In the case of Jesus, it will be recollected, the star did not appear till after his birth. But here the star is the author and agent of the conception. According to Ranking's History of the Moguls, p 178, Tamerlane's mother (of Bermuda) professedly conceived by having had sexual intercourse with "the God of Day." The mother of Ghengis Khan, of Tartary, "being too modest to claim that she was the mother of the son of God, said only that he was the son of the sun." (History of Mogul, p 65.)

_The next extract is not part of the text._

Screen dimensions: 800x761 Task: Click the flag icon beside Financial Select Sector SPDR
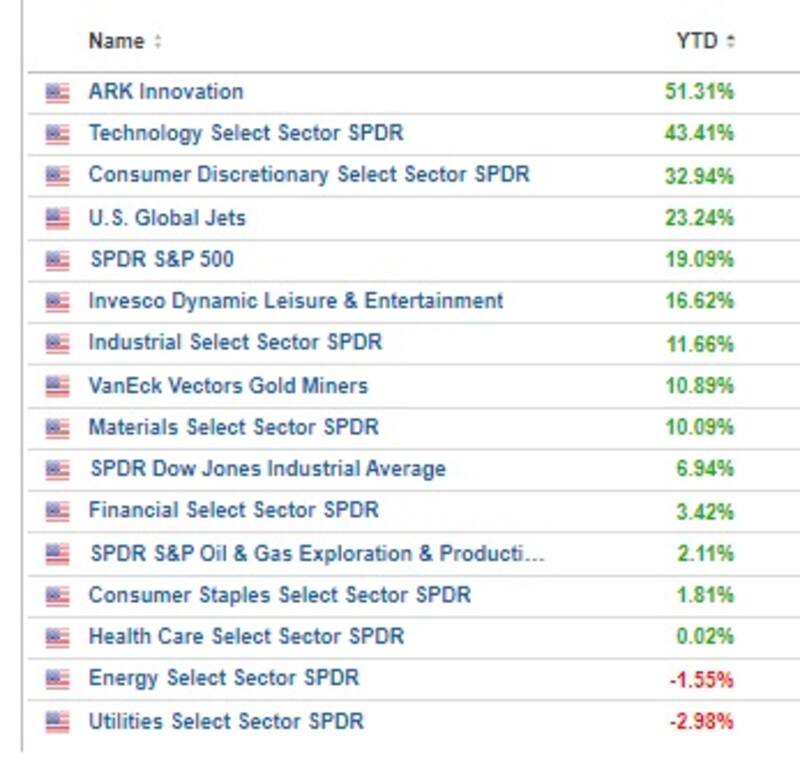click(58, 511)

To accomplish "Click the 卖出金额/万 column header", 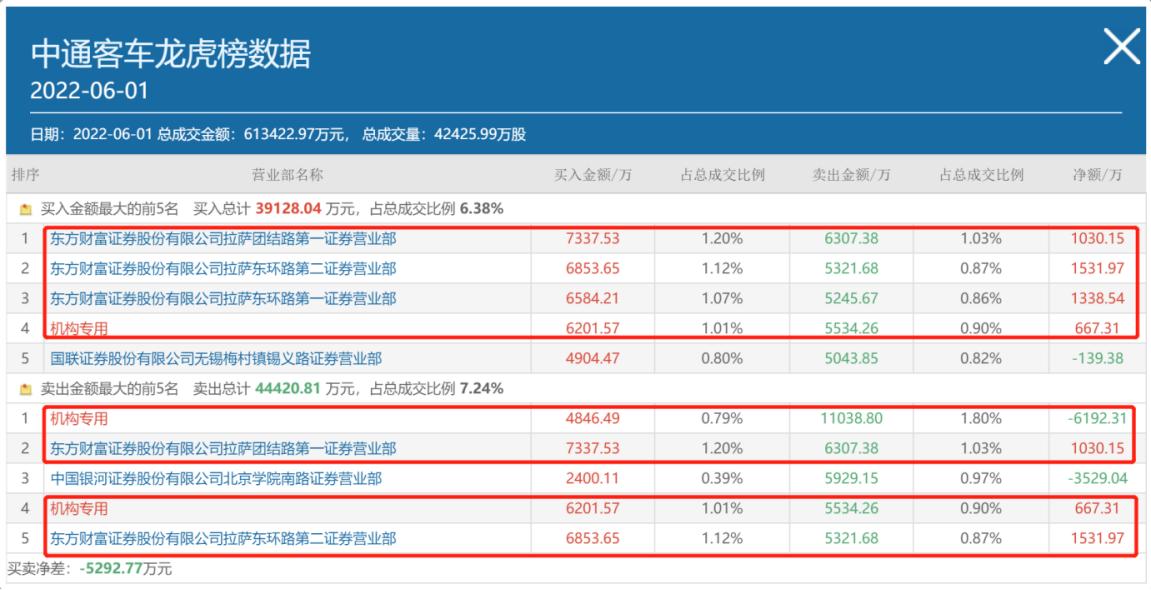I will 851,175.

Both Julius and Osiris of Egypt are spoken of by some authors as having been honored with a divine immaculate conception -- the former being the son of the beautiful virgin Cronis Celestine, and "begotten by the Father of all Gods." Both Buddha and Chrishna, of India, are reported as having been immaculately conceived. The mother of the latter (God) was (as the Hindoo Holy Book declares) overshadowed by the Supreme God, Brahma, while the spirit-author of the conception (that is, the Holy Ghost) was Naraan. The mother of Apollonius of Cappadocia, who was contemporary with Jesus Christ (according to his history by Philostratus -- and his (Apollonius') disciple Damis testifies to the same effect (gave birth to this God and rival Savior of Jesus, by having been previously "overshadowed" by the supreme God Proteus. For the corporeal existence and earthly career of Augustus Caesar, the world has ostensibly to acknowledge itself indebted to the "overshadowing" influence and generating power of Jove, by whose divine influence he was immacuously conceived in the temple of Apollo, according to the statement of Nimrod, his biographer.

 In view of the foregoing facts, drawn from accredited histories, the reader will readily concede that the tradition of the miraculous conceptions of Gods (sons of God), Saviors and Messiahs was very prevalent in the world at a very ancient period of time.

And long before the mother of Jesus was "overshadowed by the Most High," the belief in the immaculate conception extended to every nation in the world. and the furtive pregnancy of young women, often by a God, is one of the most frequently recurring incidents in the legendary narratives of the country.

 Again, we have another example of a statement made which people could never verify.